Entries supplied:
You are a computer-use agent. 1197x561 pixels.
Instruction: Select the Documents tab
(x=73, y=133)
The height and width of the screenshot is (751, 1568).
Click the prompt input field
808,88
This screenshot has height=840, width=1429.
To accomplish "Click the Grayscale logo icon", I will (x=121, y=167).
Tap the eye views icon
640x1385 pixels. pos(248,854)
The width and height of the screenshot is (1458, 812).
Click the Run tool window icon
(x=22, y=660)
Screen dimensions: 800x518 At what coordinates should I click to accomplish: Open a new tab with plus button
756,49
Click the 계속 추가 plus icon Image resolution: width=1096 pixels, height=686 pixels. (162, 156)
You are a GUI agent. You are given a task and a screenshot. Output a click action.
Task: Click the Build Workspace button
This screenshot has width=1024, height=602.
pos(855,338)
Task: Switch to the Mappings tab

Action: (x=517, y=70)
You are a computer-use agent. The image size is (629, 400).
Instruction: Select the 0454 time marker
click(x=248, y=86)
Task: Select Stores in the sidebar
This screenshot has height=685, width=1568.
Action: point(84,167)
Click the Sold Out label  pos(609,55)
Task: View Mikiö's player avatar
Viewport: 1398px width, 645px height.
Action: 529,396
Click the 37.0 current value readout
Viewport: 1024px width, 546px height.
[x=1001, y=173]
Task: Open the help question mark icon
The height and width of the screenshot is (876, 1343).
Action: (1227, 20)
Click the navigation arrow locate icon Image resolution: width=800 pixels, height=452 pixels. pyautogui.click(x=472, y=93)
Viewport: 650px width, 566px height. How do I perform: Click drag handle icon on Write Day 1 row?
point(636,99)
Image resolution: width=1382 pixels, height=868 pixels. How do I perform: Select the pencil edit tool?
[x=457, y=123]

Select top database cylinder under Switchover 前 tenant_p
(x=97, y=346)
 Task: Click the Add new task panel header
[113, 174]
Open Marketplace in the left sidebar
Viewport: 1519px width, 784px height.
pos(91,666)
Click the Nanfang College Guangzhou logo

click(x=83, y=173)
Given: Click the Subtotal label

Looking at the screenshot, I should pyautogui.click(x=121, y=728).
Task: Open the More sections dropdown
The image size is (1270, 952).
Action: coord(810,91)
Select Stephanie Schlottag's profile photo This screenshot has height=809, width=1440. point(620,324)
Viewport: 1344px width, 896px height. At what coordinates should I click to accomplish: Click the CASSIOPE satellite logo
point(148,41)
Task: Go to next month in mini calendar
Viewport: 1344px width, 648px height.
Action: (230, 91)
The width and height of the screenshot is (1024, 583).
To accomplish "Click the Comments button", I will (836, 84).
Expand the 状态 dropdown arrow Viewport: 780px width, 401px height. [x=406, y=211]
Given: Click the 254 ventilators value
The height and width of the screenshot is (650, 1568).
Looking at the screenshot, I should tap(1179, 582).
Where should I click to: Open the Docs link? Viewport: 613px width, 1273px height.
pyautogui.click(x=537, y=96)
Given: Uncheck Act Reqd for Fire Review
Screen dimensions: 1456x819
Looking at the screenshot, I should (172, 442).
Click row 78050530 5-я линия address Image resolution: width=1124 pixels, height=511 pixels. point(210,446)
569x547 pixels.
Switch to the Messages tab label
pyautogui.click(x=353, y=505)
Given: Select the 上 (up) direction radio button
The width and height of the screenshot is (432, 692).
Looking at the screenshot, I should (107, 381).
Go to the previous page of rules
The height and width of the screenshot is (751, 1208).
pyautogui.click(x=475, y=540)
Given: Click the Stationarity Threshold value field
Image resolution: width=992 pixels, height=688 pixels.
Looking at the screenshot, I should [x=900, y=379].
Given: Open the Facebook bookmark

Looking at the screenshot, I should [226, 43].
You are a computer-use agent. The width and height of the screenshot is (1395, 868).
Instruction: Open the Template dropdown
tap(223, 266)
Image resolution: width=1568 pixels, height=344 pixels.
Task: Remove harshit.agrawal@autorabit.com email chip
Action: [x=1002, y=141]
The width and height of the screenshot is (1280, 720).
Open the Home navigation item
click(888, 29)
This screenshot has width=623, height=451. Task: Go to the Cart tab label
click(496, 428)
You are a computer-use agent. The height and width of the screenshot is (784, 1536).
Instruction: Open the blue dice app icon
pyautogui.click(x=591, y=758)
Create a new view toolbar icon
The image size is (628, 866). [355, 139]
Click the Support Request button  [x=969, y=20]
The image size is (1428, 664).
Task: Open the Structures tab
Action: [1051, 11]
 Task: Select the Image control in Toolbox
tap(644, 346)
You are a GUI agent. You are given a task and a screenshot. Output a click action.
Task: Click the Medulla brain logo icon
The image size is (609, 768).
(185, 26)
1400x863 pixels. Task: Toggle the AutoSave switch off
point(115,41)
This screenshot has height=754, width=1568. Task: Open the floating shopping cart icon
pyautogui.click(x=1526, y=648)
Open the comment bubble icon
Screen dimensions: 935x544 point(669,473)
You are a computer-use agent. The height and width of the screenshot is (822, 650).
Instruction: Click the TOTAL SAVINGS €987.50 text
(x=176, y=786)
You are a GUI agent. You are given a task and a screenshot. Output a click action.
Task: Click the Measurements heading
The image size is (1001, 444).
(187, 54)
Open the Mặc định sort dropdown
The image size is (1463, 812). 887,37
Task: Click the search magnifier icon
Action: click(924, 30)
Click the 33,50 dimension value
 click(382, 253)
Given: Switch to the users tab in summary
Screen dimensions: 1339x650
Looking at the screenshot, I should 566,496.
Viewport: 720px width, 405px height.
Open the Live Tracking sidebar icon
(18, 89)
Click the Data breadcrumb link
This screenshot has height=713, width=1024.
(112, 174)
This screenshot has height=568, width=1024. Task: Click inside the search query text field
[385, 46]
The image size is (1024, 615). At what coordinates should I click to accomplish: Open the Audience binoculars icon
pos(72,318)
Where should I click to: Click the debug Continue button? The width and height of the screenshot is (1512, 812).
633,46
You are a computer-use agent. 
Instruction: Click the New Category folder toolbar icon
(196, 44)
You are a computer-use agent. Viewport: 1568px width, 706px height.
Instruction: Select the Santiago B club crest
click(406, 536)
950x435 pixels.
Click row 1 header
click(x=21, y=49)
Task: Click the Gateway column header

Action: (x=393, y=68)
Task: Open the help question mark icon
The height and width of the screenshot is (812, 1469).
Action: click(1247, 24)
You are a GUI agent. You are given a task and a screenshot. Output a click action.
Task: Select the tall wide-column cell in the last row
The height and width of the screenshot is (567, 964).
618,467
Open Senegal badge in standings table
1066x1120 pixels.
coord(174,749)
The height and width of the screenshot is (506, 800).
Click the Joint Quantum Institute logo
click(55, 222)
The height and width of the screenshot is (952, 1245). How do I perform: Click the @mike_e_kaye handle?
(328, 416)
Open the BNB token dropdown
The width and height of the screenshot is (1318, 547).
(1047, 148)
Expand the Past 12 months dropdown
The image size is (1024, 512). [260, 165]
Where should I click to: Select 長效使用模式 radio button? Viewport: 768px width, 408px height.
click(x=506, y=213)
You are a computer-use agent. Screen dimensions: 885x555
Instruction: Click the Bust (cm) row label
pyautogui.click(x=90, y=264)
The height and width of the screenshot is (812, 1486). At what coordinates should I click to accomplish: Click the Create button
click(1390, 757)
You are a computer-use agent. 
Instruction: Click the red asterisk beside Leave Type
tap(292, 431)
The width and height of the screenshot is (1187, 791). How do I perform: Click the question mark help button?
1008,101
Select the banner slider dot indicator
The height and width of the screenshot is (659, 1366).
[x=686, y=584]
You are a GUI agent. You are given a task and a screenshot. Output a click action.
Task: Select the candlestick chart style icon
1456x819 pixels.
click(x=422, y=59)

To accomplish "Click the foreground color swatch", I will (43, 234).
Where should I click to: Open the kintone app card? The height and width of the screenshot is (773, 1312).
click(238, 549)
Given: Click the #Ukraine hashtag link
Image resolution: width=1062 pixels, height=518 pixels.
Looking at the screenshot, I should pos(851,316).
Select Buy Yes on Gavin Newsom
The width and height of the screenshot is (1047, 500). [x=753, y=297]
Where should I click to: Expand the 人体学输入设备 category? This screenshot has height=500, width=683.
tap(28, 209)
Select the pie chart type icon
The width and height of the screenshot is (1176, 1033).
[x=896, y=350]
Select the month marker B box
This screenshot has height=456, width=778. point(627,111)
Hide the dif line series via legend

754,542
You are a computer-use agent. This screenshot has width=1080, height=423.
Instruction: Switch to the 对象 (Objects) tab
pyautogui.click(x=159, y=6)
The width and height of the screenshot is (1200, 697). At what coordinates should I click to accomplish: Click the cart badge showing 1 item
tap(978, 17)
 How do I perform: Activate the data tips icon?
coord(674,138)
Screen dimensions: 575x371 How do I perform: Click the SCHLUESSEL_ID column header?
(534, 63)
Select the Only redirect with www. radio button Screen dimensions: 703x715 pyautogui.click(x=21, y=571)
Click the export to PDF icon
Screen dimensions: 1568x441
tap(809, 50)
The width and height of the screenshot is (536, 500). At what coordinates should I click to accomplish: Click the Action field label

Problem description: Rewrite the records from the first line through the line containing "640x1385 pixels. pos(248,854)", replacing "screenshot" with "image" wherever it occurs and leaving everything else as it is.

Completed exercise:
You are a computer-use agent. 1197x561 pixels.
Instruction: Select the Documents tab
(x=73, y=133)
The height and width of the image is (751, 1568).
Click the prompt input field
808,88
This image has height=840, width=1429.
To accomplish "Click the Grayscale logo icon", I will (x=121, y=167).
Tap the eye views icon
640x1385 pixels. pos(248,854)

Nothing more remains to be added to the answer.